DeWolf Hopper's more famous recorded recitation was released in October 1906.
A rivalry of sorts has developed between two cities claiming to be the Mudville described in the poem.
Residents of Holliston, Massachusetts, where there is a neighborhood called Mudville, claim it as the Mudville described in the poem. Thayer grew up in nearby Worcester, Massachusetts, where he wrote the poem in 1888; his family owned a woolen mill less than a mile from Mudville's baseball field.
However, residents of Stockton, California — which was known for a time as Mudville prior to incorporation in 1850—also lay claim to being the inspiration for the poem. In 1887, Thayer covered baseball for The San Francisco Examiner—owned by his Harvard classmate William Randolph Hearst—and is said to have covered the local California League team, the Stockton Ports. For the 1902 season, after the poem became popular, Stockton's team was renamed the Mudville Nine. The team reverted to the Mudville Nine moniker for the 2000 and 2001 seasons. The Visalia Rawhide, another California League team, currently keep Mudville alive by playing in Mudville jerseys on June 3 each year.
The poem has been adapted to diverse types of media, including books, film, television, music, etc.
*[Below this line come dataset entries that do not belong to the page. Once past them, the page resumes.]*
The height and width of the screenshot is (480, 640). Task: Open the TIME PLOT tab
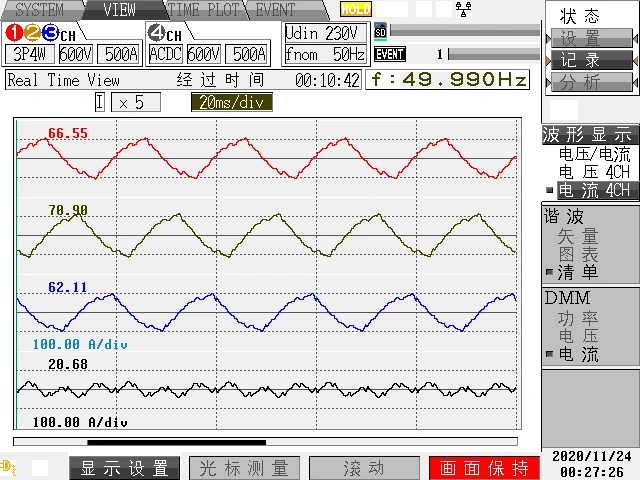pos(203,10)
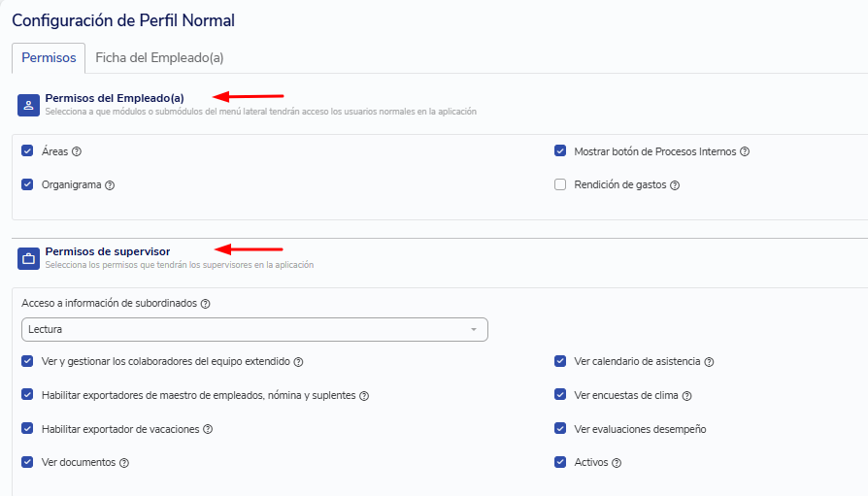This screenshot has width=868, height=496.
Task: Enable the Rendición de gastos checkbox
Action: 560,184
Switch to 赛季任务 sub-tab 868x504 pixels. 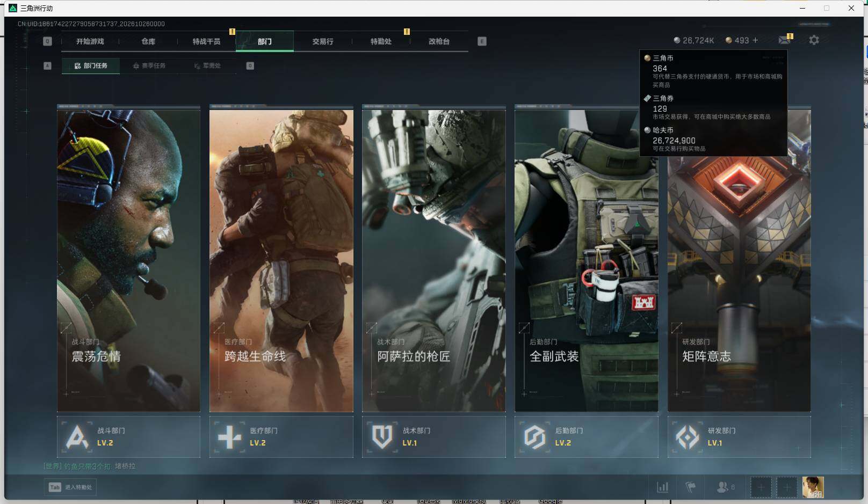[149, 65]
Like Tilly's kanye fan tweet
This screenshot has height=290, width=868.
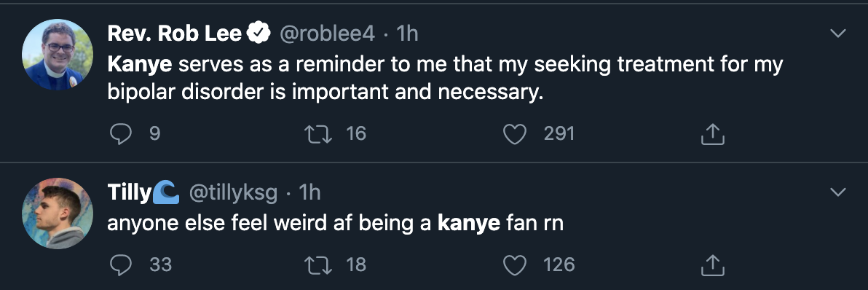(x=514, y=264)
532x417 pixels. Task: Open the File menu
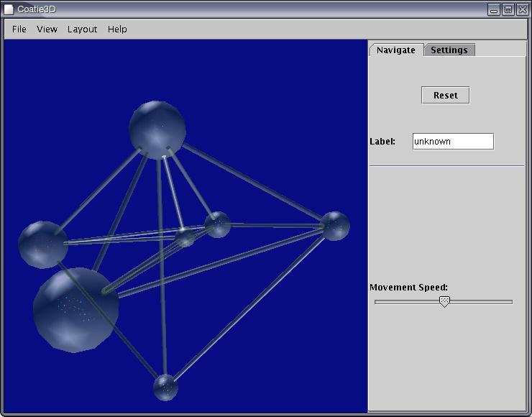[x=19, y=29]
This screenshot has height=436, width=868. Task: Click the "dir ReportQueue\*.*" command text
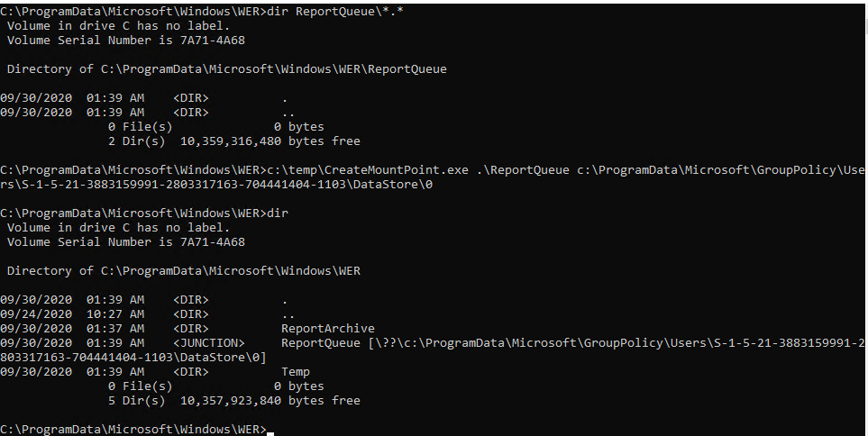(x=335, y=12)
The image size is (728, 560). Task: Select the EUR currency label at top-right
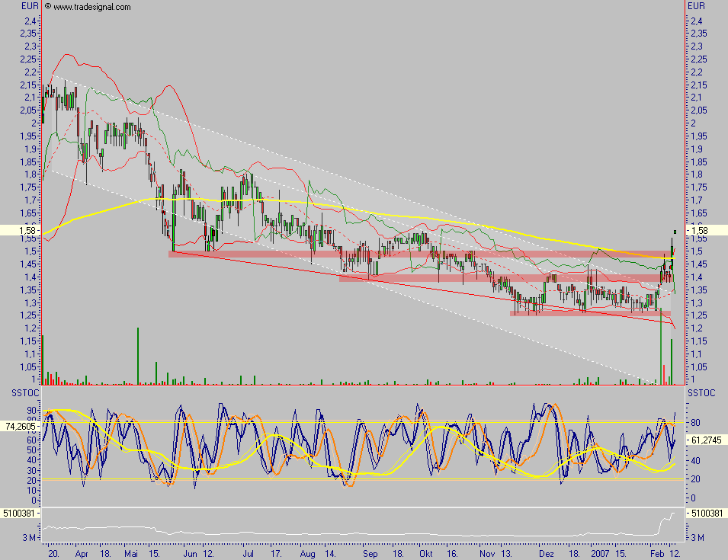pos(697,6)
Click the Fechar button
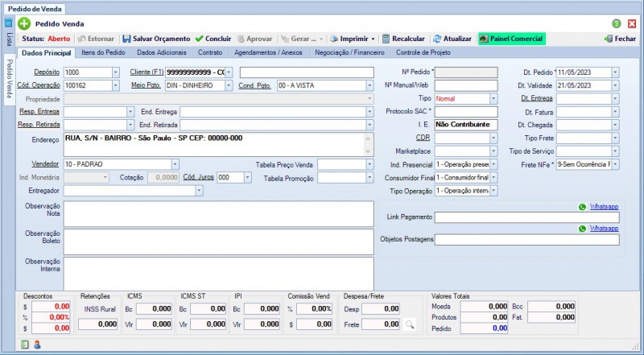 619,39
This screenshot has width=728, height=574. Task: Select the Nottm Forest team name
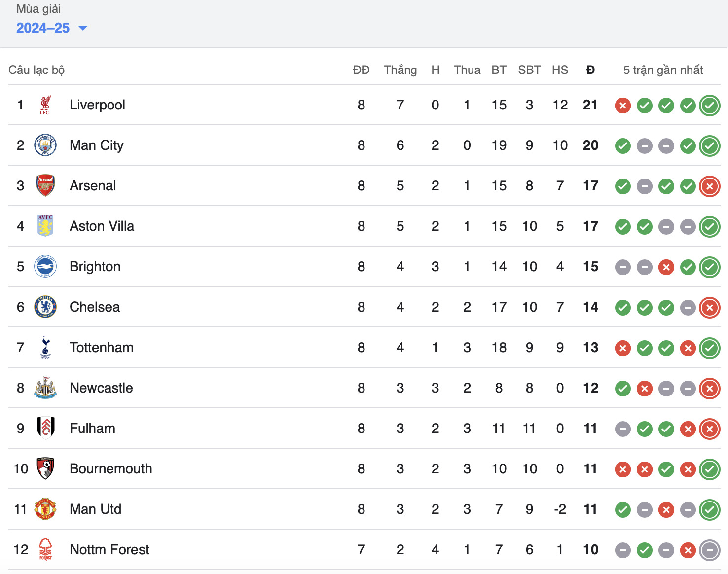109,550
Examples include:
- Ralph Andreano's 1965 book, No Joy in Mudville laments the dearth of heroes in modern baseball.
- In the book Faithful by Steward O'Nan and Stephen King, describing the 2004 season of the Boston Red Sox, there is a chapter contributed by King, named "The Gloom is gone from Mudville".
- Wallace Tripp illustrated a popular 1978 book of the poem.
- Kurtis Scaletta's 2009 children's novel, Mudville is about a town where it's been raining for 22 years, delaying a baseball game between two rival towns.
- Christopher Bing's 2000 children's book, an illustrated version of the original poem by Thayer, won a Caldecott Honor for its amazing line drawing illustrations made to look like newspaper articles from 1888.
- MAD published a Spoof in October of 1960, in the 58th issue of "Mad", "'Cool' Casey at the Bat", an interpretation of the poem in beatnik style, with artwork by Don Martin.
- Marvel Comics published a Spoof in August of 1969, in the 9th issue of "Not Brand Echh", featuring parodies of their popular Heroes and Villains, and the Bulk (parody of the Hulk) as Casey.
- In 1922, Lee De Forest recorded DeWolf Hopper reciting the poem in DeForest's Phonofilm sound-on-film process.
- In 1927, a feature-length silent film Casey at the Bat was released, starring Wallace Beery, Ford Sterling, and ZaSu Pitts—the first film adaptation of the poem.
- There have been two animated film adaptations of the poem by Walt Disney: "Casey at the Bat" (1946), which uses the original text (but set in 1902 according to the opening song's lyrics, instead of 1888). This version is recited by Jerry Colonna (as well as its sequel from 1954 called Casey Bats Again but this time not narrated by Jerry Colonna). It was later released as an individual short on July 16, 1954.
- The poem is cited in Frederic Wiseman's documentary High School (1968) by a teacher in a class room.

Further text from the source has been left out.